Zwischen Juni und November 2025 reichten die Kantone Schaffhausen, St. Gallen, Thurgau und Appenzell Innerrhoden vier weitgehend gleichlautende Standesinitiativen zum Ausbau der Nationalstrassen in der Ostschweiz ein. Konkret forderten die Standesinitiativen den Bundesrat auf, die dritte Röhre des Rosenbergtunnels inklusive des Zubringers «Güterbahnhof» und die zweite Röhre des Fäsenstaubtunnels in den nächsten Ausbauschritt der Nationalstrassen aufzunehmen. Gemäss der Initiativen der Kantone St. Gallen und Schaffhausen sollten zudem in einem zweiten Schritt die Projekte «Zubringer Appenzellerland» und «Bodensee-Thurtalstrasse» priorisiert werden. Der Kanton Thurgau forderte, alle vier Projekte definitiv in den nächsten Ausbauschritt aufzunehmen.
Laut den Begründungen zu den Standesinitiativen sind die Nationalstrassen in der Ostschweiz in den letzten Jahrzehnten kaum ausgebaut worden, wobei die Tunnel-Projekte primär Sanierungen ohne Eingriff in die Landschaft umfassten. Weiter sei die Zustimmung zum Nationalstrassen-Ausbauschritt 2023 – welcher im November 2024 an der Urne abgelehnt wurde – in der Ostschweiz gross gewesen. Dies unterstreiche die Wichtigkeit der Ausbauvorhaben für die gesamte Region.
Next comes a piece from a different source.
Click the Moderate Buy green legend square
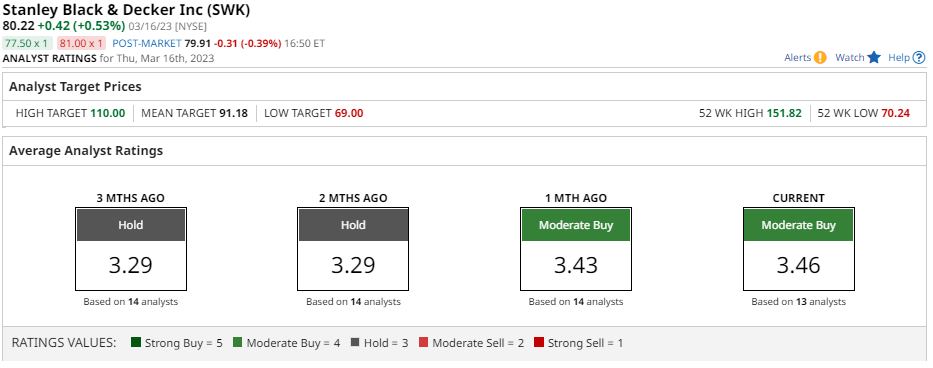933x368 pixels. click(x=237, y=343)
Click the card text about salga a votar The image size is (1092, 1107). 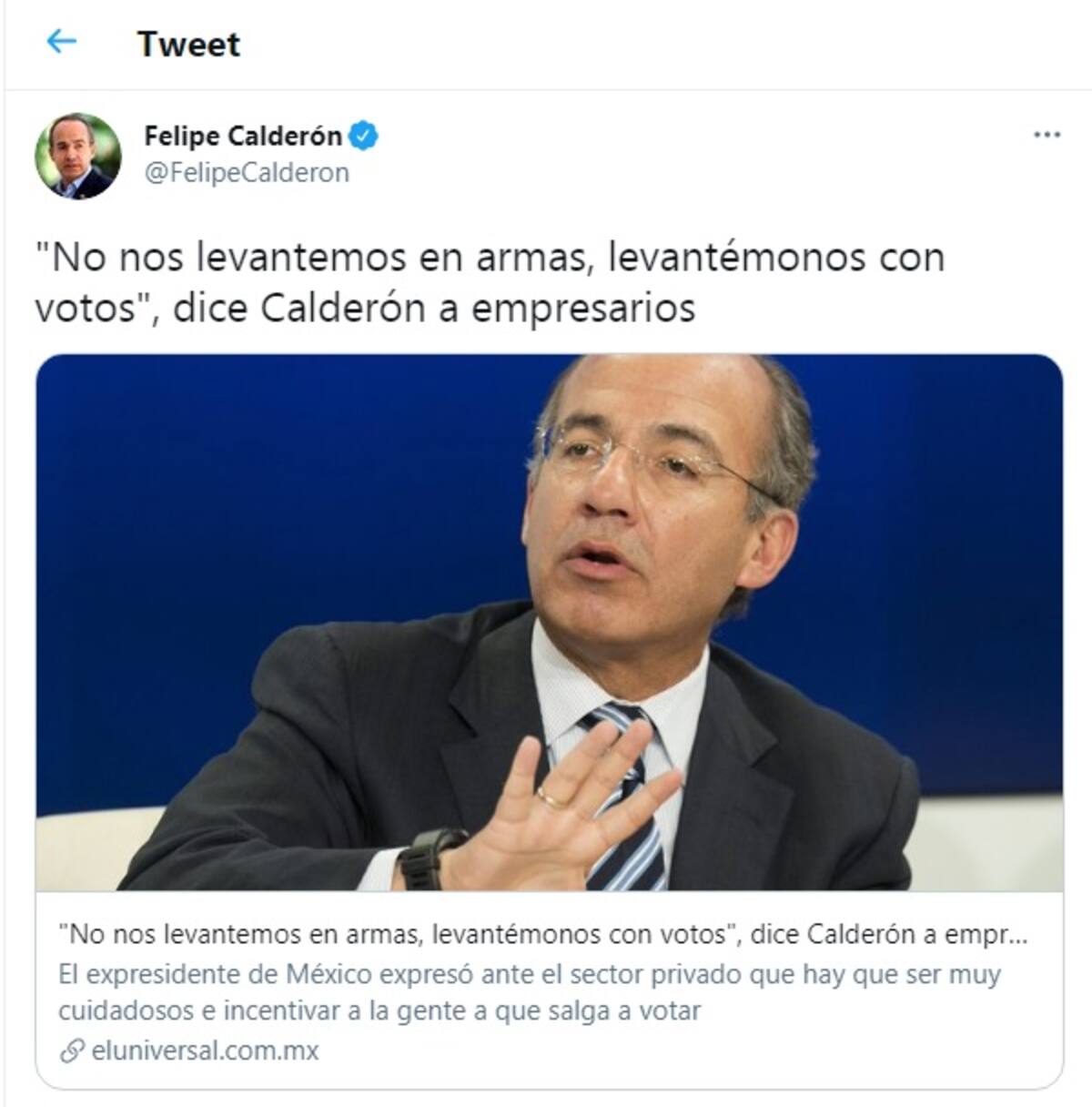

Mit den beiden Nationalstrassenprojekten sollte der Verkehrsüberlastung in der Ostschweiz entgegengewirkt und ein bedeutsamer Mehrwert für die betroffenen Kantone geschaffen werden.

Die KVF-SR befasste sich im Januar 2026 erstmals mit den Standesinitiativen. Die Kommission anerkannte dabei laut einer Medienmitteilung das Potential der Sanierung sowie die Möglichkeit, durch die vorgesehenen Projekte die Kapazitäten auf dem Ostschweizer Nationalstrassennetz zu erhöhen. Um die Ausbauvorhaben in einem nationalen Kontext zu gewichten, beschloss die ständerätliche Verkehrskommission jedoch, mit der weiteren Beratung bis zum Vorliegen einer Vernehmlassungsvorlage für den nächsten Nationalstrassen-Ausbauschritt zuzuwarten.